Ces escales imposées se trouvent souvent dans des ports du nord du pays, alors que les sauvetages ont lieu au sud. Cela signifie que les migrants rescapés doivent subir plusieurs jours de voyage supplémentaires, alors qu’ils sont déjà en grande détresse physique. Si les navires ne parviennent pas à rejoindre le port dans les délais fixés par les autorités italiennes, comme c’est arrivé à un navire à court de carburant de l’ONG Sea Watch, ils doivent s’acquitter d’une lourde amende (jusqu’à 10 000 €) et peuvent être immobilisés par la police. Les navires peuvent alors rester à quai des dizaines de jours, pendant lesquels des migrants continuent de périr dans les eaux de la Méditerranée.
Une sénatrice du parti de Meloni, Simona Petrucci, prétend que ce décret aurait permis de « préserver des milliers de vies humaines » en dissuadant des migrants de tenter de gagner l’Italie. Cette hypocrisie est révoltante. En réalité, les mesures du gouvernement italien ne découragent pas l’immigration, elles la rendent seulement plus meurtrière. D’après l’ONG Sea Watch, le nombre mensuel moyen de morts et de disparus en Méditerranée est passé de 162 entre 2020 et 2022 à 218 entre 2022 et 2024.

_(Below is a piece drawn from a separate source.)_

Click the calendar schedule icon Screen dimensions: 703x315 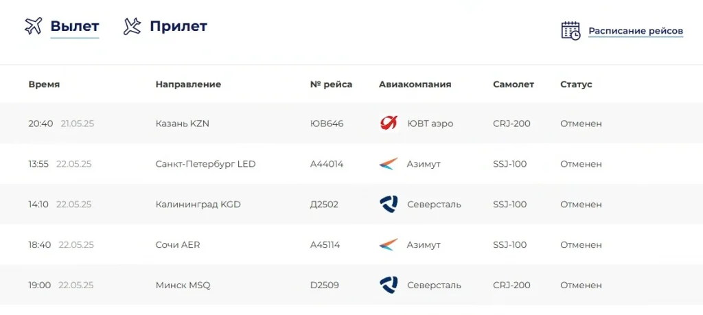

Contrairement à ce que prétendent les politiciens et les journalistes réactionnaires, si des dizaines de milliers de personnes quittent leurs pays pour tenter de rallier l’Europe, au péril de leur vie, c’est avant tout pour fuir les guerres, les famines, et les catastrophes écologiques qui se multiplient avec le dérèglement climatique. Tous ces phénomènes sont des conséquences du capitalisme et de l’impérialisme. Ils rendent la vie chaque jour plus insupportable pour les travailleurs d’Afrique et du Moyen-Orient. C’est cela qui explique que beaucoup finissent par se résoudre à l’exil, aussi dangereux soit-il, et tentent la traversée de la Méditerranée.
Hypocrisie diplomatique
Dans un surprenant accès d’humanité, Meloni déclarait en juillet 2023 qu’« il est de notre devoir, bien sûr, de prendre soin de nos Etats, mais aussi de nous préoccuper du sort de ces personnes ». Elle a ainsi promis de s’attaquer aux causes des migrations, à travers des partenariats avec plusieurs pays africains pour instaurer un « nouveau modèle de coopération » entre l’Italie et l’Afrique. Mais cette coopération n’a en réalité rien d’« humanitaire ».

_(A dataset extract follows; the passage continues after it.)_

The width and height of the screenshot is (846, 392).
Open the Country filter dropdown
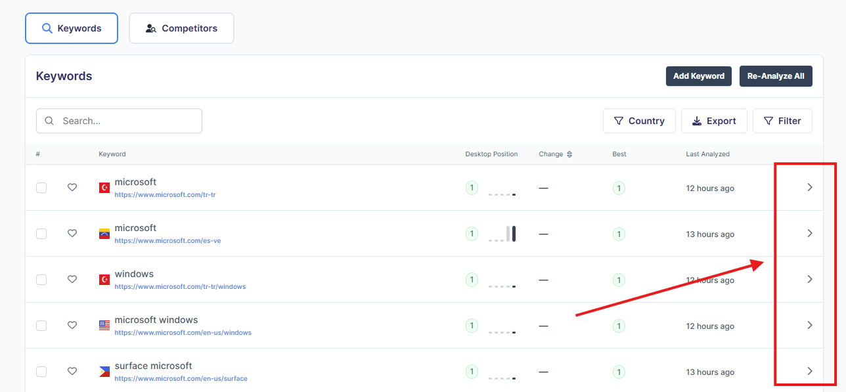pyautogui.click(x=639, y=121)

Deux accords ont été conclus avec la Libye et la Tunisie. En échange d’importants investissements gaziers (8 milliards d’euros via l’entreprise Eni), le gouvernement de Tripoli a accepté de renforcer les contrôles contre les migrants. Depuis début 2024, plus de 14 000 personnes ont été interceptées et arrêtées par les garde-côtes libyens. De nombreuses ONG ont souligné les traitements abominables auxquelles les soumettent ensuite les autorités libyennes : viols, tortures, et parfois même esclavage. De son côté, la police tunisienne a pris l’habitude d’abandonner les migrants dans le désert sans eau, ni nourriture. En échange de ces « soins », le gouvernement tunisien a reçu de Rome des prêts et des promesses de coopération économique.

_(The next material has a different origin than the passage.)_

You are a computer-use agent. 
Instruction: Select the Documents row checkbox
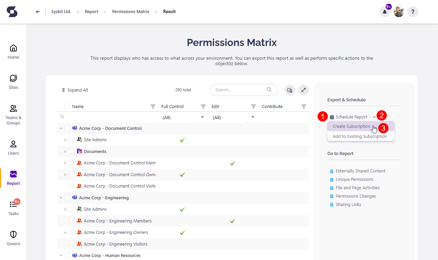click(71, 151)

Si Meloni se félicite de ces succès, ses voisins européens sont moins contents. En novembre 2022, Gérald Darmanin reprochait par exemple à l’Italie de refuser d’accueillir un navire de l’ONG SOS Méditerranée. Non pas que le ministre français ait été préoccupé du sort des migrants… Il reprochait surtout à l’Italie de ne pas assurer son rôle de « garde-frontière » de l’Union européenne et de repousser les migrants vers les autres pays de l’UE.
Puisque l’accès à l’Italie est devenu plus difficile, les passeurs et les migrants se rabattent sur d’autres pays. Les arrivées en Espagne ont ainsi augmenté de plus de 124 % depuis l’année dernière. D’après l’ONG Caminando Frontera, entre janvier et mai 2024, c’est près de 5000 personnes qui seraient mortes en essayant de gagner l’Espagne.
Face aux vagues d’exils causées par leurs propres politiques impérialistes en Afrique et à l’échelle mondiale, les classes dirigeantes européennes pratiquent la règle du « chacun pour soi » et abandonnent les migrants à leurs souffrances et à la mort.